ブーゲンビリアのきちきち日記

神奈川の米軍基地のある街から毎日更新。猫と花と沖縄が好き。基地と原発はいらない。

反戦の視点・その69 海賊派兵をめぐる各紙の主張を読む 2

2009年01月29日 19時27分57秒 | 井上澄夫さんから
▼1月10日付『産経』
 【主張】ソマリア海賊 海上警備行動で対応せよ    

 アフリカ・ソマリア周辺沖での海賊を抑圧するため、海上自衛隊艦船を派遣することなどを検討する与党プロジェクトチームの初会合が開かれた。現行法活用と「海賊新法」制定の両面を協議し、3月中旬ごろまでに結論を出すとしている。
 麻生太郎首相が海賊被害に対応するため、海上自衛隊の活用を前向きに検討すると表明したのは昨年10月17日だ。3カ月近くの間、与党と関係省庁は一体、何をしてきたのだろうか。
 国連安全保障理事会は昨年、3回にわたり各国に海賊行為制圧を求める決議を採択した。主要8カ国(G8)で艦船を出していないのは日本だけだ。中国艦艇3隻は6日から商船を護衛している。
 世界が一致して海賊を取り締まる行動を展開しているさなか、日本は「検討中」と、言い続けているだけだ。国際社会の責任ある一員としての役割を果たしているとは、とてもいえない。
 海警行動は、海上の治安維持のために必要な行動をとると自衛隊法第82条に明記されている。外国船を助けるのも人道上の行為であり、国際法的に問題はない。
 何もしないことは日本の国益を損なう。海警行動で迅速かつ有効な対処は可能だ。防衛相に速やかな発令を求める。
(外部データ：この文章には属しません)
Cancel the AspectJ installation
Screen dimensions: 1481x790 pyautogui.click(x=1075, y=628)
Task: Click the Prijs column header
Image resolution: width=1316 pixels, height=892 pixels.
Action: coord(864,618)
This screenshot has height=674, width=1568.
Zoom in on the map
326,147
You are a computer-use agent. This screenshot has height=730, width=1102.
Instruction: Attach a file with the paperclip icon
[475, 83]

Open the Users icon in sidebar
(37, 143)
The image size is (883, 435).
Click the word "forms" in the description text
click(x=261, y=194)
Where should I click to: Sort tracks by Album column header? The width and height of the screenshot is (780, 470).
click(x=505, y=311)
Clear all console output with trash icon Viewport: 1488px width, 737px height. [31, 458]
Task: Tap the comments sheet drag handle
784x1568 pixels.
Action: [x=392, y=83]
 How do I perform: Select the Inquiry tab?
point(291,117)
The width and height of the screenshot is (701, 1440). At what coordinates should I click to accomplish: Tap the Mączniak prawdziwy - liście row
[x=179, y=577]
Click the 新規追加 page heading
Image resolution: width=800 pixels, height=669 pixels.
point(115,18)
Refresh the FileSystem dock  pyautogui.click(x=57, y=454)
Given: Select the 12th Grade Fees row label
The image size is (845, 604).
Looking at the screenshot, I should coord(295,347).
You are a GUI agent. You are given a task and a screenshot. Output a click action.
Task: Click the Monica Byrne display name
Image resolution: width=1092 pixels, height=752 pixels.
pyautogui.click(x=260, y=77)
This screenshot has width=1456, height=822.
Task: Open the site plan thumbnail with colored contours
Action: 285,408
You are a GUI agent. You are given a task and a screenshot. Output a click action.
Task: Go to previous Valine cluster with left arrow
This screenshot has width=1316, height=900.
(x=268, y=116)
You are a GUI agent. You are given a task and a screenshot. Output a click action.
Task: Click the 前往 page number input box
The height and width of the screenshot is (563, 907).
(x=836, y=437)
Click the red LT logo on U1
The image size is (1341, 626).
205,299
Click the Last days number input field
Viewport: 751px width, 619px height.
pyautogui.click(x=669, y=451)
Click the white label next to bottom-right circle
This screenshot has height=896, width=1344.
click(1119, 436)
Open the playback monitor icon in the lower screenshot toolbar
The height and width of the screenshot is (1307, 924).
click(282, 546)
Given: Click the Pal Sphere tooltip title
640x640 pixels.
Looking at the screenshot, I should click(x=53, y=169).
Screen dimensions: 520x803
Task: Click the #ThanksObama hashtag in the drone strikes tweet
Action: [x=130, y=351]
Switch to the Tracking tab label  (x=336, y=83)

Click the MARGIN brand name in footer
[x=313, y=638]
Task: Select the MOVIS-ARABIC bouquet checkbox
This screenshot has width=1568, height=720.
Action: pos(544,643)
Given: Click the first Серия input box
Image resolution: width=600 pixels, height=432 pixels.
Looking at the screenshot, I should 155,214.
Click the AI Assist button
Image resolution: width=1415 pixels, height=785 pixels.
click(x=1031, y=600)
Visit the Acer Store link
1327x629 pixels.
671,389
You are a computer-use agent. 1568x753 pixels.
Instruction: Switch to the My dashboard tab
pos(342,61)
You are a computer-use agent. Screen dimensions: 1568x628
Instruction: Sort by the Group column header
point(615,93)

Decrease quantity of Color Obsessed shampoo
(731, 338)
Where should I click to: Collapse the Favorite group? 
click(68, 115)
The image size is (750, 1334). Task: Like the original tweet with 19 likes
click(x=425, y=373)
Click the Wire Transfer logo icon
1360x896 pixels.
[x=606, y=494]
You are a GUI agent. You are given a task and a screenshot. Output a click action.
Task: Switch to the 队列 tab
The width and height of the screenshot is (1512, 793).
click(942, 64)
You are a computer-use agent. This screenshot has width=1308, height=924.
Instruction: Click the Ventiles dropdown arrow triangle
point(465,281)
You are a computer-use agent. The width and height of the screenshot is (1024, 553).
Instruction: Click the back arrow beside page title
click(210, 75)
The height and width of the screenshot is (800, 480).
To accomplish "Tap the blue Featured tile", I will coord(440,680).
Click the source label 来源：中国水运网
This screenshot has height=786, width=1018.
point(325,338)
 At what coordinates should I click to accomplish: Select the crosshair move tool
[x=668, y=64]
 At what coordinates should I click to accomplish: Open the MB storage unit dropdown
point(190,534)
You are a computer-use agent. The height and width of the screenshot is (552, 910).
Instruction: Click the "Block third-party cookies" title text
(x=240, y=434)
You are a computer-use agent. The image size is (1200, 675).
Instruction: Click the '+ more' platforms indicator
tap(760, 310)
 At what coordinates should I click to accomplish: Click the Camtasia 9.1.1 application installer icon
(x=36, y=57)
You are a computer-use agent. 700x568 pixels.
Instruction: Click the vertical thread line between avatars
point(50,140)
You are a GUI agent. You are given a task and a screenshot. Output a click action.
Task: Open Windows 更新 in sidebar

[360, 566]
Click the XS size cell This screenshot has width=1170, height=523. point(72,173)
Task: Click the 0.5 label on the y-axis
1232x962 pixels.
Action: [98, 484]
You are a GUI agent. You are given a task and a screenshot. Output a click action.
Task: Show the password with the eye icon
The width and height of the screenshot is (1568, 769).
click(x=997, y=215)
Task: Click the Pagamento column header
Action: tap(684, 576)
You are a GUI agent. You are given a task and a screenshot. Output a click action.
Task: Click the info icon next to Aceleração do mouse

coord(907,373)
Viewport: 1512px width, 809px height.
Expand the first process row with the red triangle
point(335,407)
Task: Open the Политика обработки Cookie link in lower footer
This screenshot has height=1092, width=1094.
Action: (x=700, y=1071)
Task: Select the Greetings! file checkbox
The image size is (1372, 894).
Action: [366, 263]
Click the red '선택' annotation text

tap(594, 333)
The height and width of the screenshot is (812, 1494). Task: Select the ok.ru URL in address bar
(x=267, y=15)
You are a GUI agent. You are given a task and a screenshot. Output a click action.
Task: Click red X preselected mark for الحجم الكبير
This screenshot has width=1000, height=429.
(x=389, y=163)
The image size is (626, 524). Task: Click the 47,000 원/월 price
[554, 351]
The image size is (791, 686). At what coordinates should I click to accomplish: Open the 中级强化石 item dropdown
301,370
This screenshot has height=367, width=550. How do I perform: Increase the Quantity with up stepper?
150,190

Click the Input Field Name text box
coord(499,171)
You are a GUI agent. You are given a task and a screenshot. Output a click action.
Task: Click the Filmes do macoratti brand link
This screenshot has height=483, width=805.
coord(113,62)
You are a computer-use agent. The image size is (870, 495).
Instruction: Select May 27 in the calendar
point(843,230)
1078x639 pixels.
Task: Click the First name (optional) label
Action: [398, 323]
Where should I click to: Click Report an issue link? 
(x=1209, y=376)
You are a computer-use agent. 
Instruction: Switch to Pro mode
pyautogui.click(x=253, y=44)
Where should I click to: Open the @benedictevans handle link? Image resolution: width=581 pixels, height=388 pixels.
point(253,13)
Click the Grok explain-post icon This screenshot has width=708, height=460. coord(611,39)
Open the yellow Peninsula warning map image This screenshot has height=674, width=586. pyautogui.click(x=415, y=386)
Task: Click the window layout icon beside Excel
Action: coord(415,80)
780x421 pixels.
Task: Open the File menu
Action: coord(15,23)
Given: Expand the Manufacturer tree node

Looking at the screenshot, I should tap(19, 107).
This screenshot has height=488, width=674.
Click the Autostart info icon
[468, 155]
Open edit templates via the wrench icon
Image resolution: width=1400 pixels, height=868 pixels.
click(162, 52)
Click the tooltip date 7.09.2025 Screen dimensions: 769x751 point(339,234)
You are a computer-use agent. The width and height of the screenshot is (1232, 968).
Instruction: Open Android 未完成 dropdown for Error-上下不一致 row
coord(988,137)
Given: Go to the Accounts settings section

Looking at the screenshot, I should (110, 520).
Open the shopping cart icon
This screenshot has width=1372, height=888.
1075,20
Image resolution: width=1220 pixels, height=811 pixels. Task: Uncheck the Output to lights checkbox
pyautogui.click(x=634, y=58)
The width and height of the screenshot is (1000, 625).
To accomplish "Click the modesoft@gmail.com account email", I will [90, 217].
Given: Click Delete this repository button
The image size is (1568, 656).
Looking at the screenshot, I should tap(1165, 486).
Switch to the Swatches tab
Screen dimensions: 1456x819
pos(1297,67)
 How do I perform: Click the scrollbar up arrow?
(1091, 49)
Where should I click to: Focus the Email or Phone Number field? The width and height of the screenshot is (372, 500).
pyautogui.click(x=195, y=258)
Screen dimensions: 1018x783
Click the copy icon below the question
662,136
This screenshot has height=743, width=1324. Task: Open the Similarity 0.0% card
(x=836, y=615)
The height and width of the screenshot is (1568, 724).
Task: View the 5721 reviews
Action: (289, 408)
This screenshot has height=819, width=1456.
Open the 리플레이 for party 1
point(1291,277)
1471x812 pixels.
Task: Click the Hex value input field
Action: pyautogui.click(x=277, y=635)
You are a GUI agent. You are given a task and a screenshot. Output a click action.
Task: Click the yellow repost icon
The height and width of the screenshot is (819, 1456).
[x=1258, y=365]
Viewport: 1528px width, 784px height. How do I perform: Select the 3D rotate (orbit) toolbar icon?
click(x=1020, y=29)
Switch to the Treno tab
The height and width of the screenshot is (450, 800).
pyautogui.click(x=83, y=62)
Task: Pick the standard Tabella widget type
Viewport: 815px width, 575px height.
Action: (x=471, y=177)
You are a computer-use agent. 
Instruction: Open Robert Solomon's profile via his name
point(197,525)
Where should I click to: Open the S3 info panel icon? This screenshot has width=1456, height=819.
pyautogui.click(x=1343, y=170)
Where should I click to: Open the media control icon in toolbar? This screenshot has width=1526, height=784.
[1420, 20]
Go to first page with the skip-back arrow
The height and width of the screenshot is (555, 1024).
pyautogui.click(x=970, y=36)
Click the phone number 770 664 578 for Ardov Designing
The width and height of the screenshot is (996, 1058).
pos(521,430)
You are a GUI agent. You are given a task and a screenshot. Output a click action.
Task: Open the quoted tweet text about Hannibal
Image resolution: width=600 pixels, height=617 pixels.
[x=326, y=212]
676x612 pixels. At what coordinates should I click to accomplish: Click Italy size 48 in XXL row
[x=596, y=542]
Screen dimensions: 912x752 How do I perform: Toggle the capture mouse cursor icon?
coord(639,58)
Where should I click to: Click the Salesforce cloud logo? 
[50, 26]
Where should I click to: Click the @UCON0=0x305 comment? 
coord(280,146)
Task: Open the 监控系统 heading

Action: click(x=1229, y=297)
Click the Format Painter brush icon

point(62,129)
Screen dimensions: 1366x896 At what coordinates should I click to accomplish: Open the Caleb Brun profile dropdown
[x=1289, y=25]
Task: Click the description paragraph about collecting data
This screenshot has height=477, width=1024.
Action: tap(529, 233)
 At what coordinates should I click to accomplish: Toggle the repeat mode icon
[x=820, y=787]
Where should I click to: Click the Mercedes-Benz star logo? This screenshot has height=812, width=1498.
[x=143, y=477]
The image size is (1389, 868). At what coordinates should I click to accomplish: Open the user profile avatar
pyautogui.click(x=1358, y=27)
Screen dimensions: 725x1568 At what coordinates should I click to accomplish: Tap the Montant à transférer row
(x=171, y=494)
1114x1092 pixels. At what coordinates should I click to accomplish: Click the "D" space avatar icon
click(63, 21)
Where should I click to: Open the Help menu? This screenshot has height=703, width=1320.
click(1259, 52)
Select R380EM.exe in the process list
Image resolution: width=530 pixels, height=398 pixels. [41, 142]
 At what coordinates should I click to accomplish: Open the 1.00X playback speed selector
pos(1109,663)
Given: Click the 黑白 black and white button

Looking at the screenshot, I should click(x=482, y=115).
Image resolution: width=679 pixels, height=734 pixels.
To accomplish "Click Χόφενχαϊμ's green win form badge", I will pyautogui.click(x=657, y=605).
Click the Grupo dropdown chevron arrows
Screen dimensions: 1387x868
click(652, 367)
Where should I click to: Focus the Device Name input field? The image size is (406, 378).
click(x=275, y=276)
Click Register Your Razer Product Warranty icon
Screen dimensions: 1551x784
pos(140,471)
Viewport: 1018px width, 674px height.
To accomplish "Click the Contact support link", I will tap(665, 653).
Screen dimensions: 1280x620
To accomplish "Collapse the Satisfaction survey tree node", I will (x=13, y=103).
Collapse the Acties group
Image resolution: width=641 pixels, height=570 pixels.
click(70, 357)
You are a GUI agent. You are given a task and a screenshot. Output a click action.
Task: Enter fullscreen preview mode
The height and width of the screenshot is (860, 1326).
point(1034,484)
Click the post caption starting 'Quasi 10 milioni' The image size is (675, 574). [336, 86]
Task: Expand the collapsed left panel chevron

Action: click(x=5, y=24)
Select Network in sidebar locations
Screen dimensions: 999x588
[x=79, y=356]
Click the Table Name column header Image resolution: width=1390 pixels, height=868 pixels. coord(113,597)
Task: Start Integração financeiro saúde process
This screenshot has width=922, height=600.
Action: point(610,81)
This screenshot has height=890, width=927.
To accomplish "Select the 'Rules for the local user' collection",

 『産経』の「国連安全保障理事会は昨年、3回にわたり各国に海賊行為制圧を求める決議を採択した。主要8カ国(G8)で艦船を出していないのは日本だけだ。中国艦艇3隻は6日から商船を護衛している。国際社会の責任ある一員としての役割を果たしているとは、とてもいえない。」という主張は、麻生首相と外務省の焦りを代弁している。「何もしないことは日本の国益を損なう。海警行動で迅速かつ有効な対処は可能だ。防衛相に速やかな発令を求める。」とは、「初めに派遣ありき」論調の典型である。
 
▼1月23日付『読売』
社説 海賊対策新法 現行法での対応は応急措置だ

 現行法による海上自衛隊の派遣は、あくまで暫定措置だ。海賊対策新法による対応が依然、急務で、怠るべきでない。
 ソマリア沖では、1日平均5、6隻の日本関連船舶が運航している。いつ重大な海賊被害が発生してもおかしくない。現行法に基づく海自派遣は、迅速性を優先した「応急措置」と言える。
 防衛省は今後、船舶警護と海賊対処に関する部隊運用基準の作成や、それに基づく部隊の教育訓練などの派遣準備に万全を期すべきだ。関係国との調整・協力や事前の情報収集も大切だろう。
 一方で、防衛省が従来、現行法での派遣に過度に慎重だったことには、大いに疑問がある。現行法での派遣は、他国の船を守れず、武器使用に一定の制限がある。現場指揮官が判断に迷う場面があるかもしれない。しかし、日本国民の生命・財産を守ることこそが自衛隊の最大の使命だ。
 現場指揮官の負うリスクと、日本関係船舶が海賊の脅威にさらされ続けるリスクのどちらを優先すべきかは自明だろう。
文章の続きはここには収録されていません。